The second shot-peening step employs the same shot applied at a lower speed. As will be evident from FIG. 3, fine peening definitely increases the inherent compression directly at the surface of the wire and in the adjacent zones. The result is a considerable increase in the dynamic strength of helical springs manufactured in accordance with the present invention, which will be much more appropriate for use in vehicle suspensions than springs manufactured by known methods.

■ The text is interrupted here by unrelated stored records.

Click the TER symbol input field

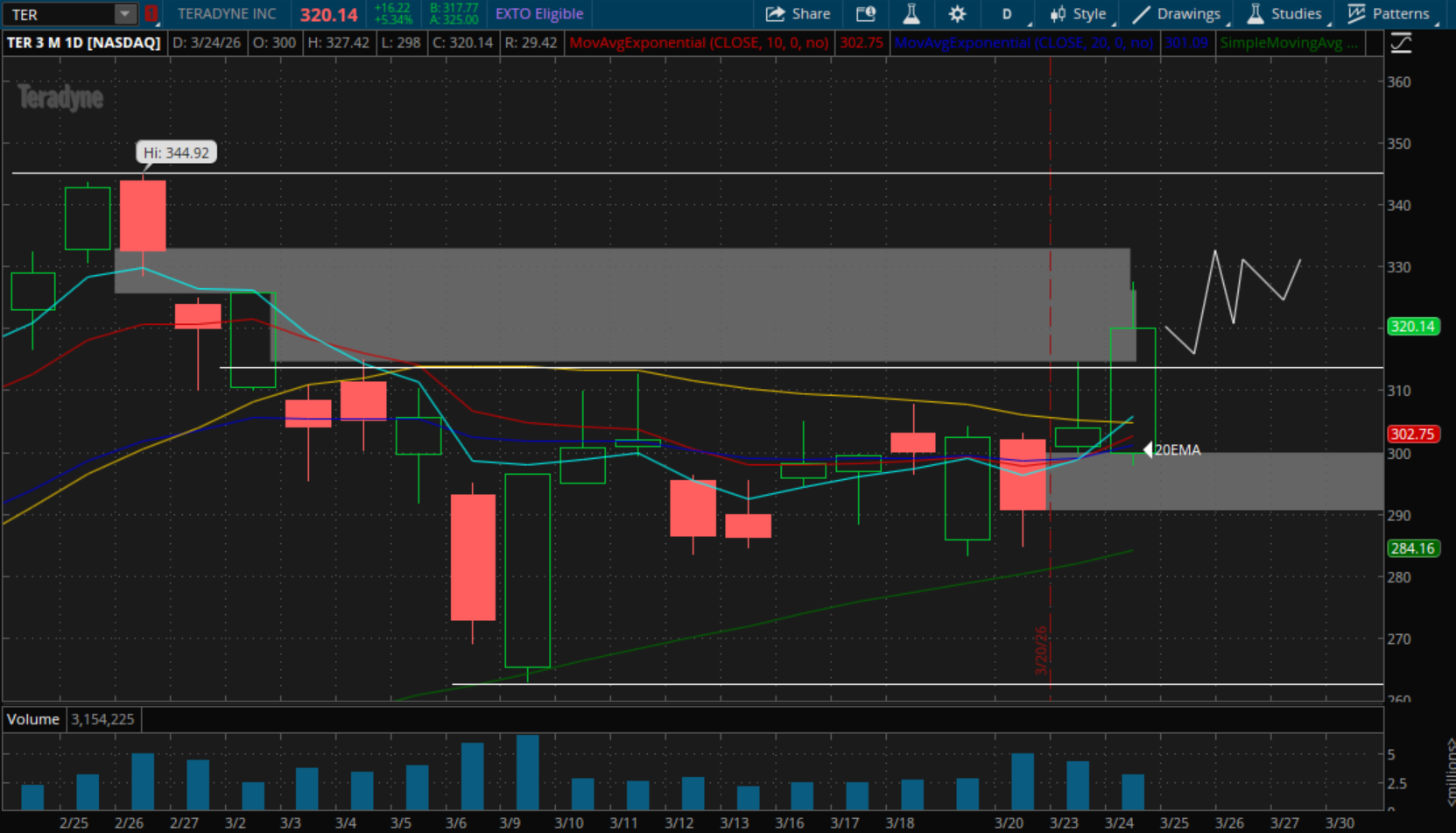[x=60, y=14]
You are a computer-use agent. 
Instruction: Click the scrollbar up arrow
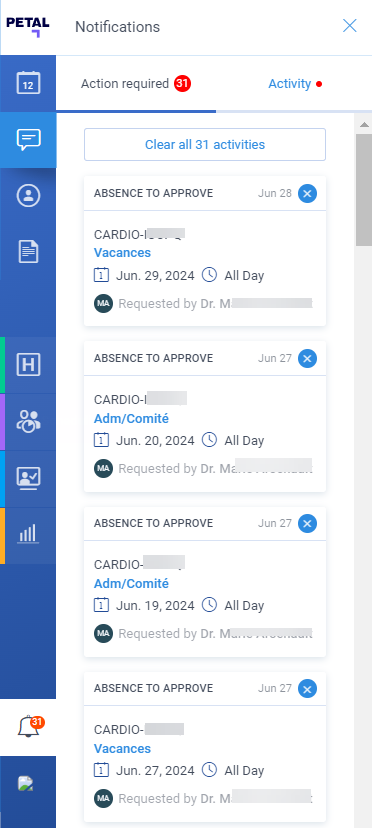tap(364, 125)
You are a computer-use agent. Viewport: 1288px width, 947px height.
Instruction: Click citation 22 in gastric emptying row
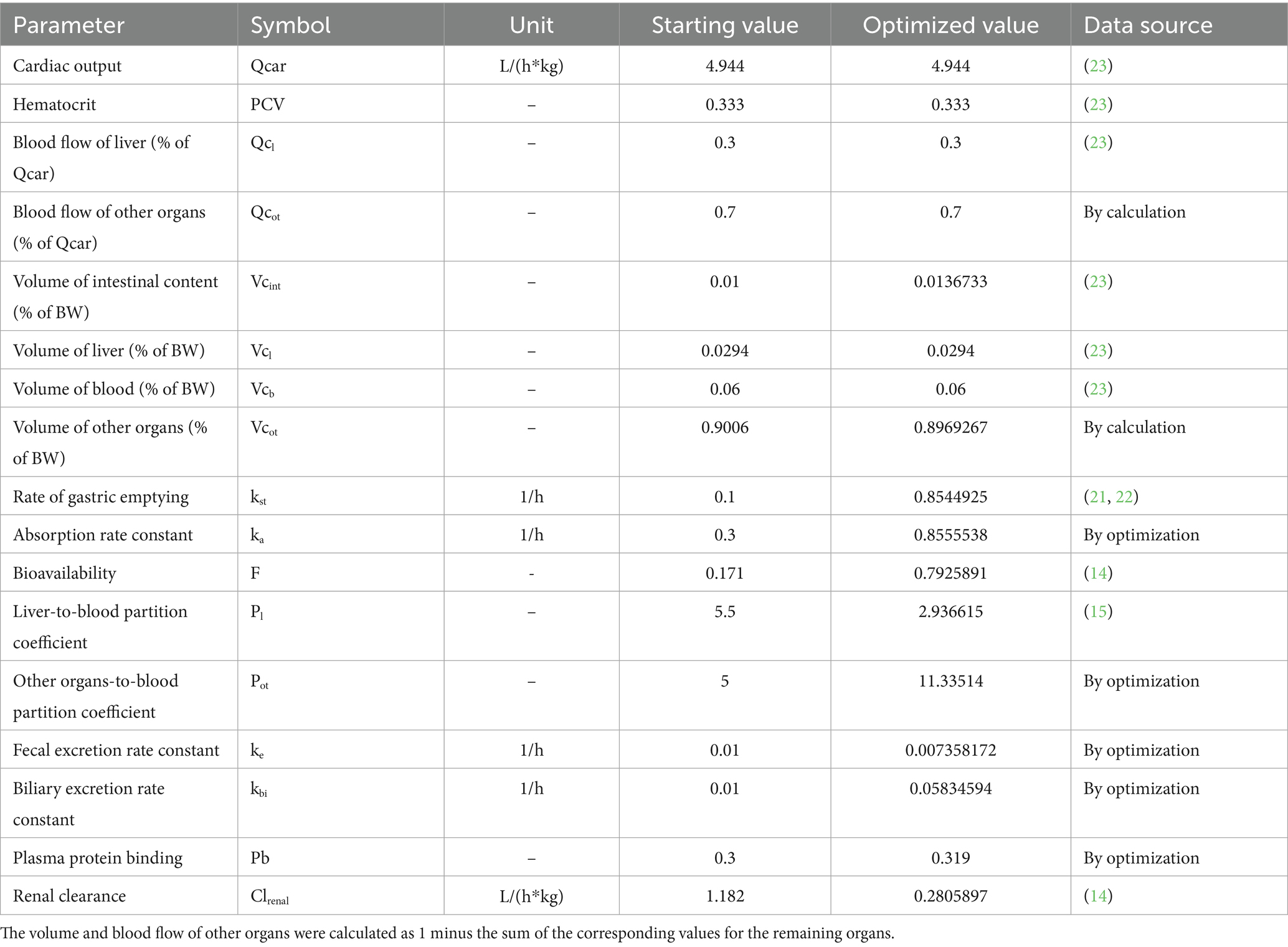click(x=1124, y=497)
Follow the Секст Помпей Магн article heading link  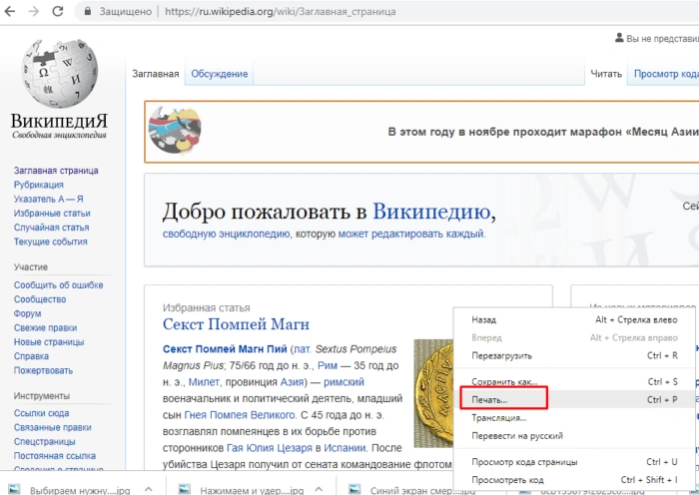click(x=236, y=324)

Manufacture is followed by crack detection, by enameling, and by determining the force of the spring. Enameling in the form of zinc-phosphating and powder coating has turned out to be especially effective against corrosion.

Claims

We claim:

1. A method of producing helical springs from steel wire comprising the steps of: hardening a spring's surface thermomechanically by a first shot peening of the surface of the spring when spring is unstressed; destressing said spring thermally after said first shot peening; applying a second shot peening to said spring, said second shot peening being carried out in at least two steps; said first shot peening hardening the spring's skin and deforming plasticly the spring's surface material to a specific depth, said step of destressing the spring thermally producing precipitation, aging, polygonization of crystalline structure in the deformed material of the spring; said second shot peening producing a substantial compression in the spring, said two steps of said second shot peening comprising a first step of rough peening with high-energy bombardment of shot penetrating substantially deeply the spring's skin a second one of said two steps comprising a fine peening at a lower speed than in said first step for increasing compression of the spring's surface and polishing the surface to prevent premature cracking of the spring's surface from substantial loads on the spring, said polishing decreasing notching of the spring and priming the spring for enameling; said first and second shot peening gerating substantially directionally oriented compression in said spring's surface, substantial compression occurring at a specific distance below said spring's surface in a direction along which an operating load will produce maximum tension when said spring is subjected to a load parallel to a load to be applied in a subsequent operation, said compressions counteracting any tension induced by a load during operation; whereby said spring is subjected to three shot peenings.

2. A method as defined in claim 1, wherein said second shot peening is applied to said spring when stressed.

3. A method as defined in claim 1, wherein said spring is bombarded during the second step of said second shot peening with shot having substantially the same size as the shot bombarding said spring in the first step, said shot during said second step having a lower speed than said shot during said first step.

4. A method as defined in claim 1, wherein said spring is bombarded with a first shot of shot peening during the first step and with a second shot of shot peening during the second step, said first shot of shot peening in said first step being larger than said second shot of shot peening.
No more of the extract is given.